Stored data:
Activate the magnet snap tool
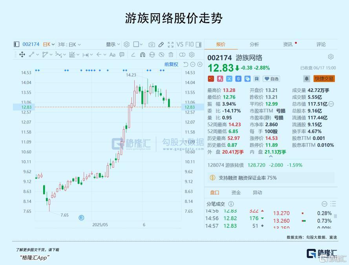This screenshot has width=349, height=265. 143,55
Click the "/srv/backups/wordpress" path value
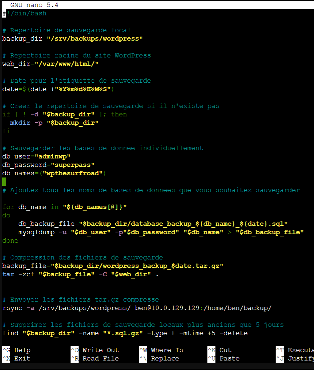The width and height of the screenshot is (314, 370). pos(95,39)
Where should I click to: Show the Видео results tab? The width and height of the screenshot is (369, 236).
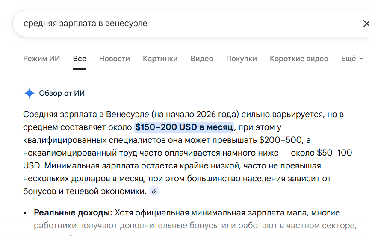click(x=202, y=59)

• [WORK ITEM] Please transcribe, with no additions, the lines starting at the one that contains "Where should I" and running through the last line of the entries, inclusive. Leave the pictures out.

• [EXPECTED ANSWER]
Where should I click to: Show the Видео results tab? The width and height of the screenshot is (369, 236).
click(x=202, y=59)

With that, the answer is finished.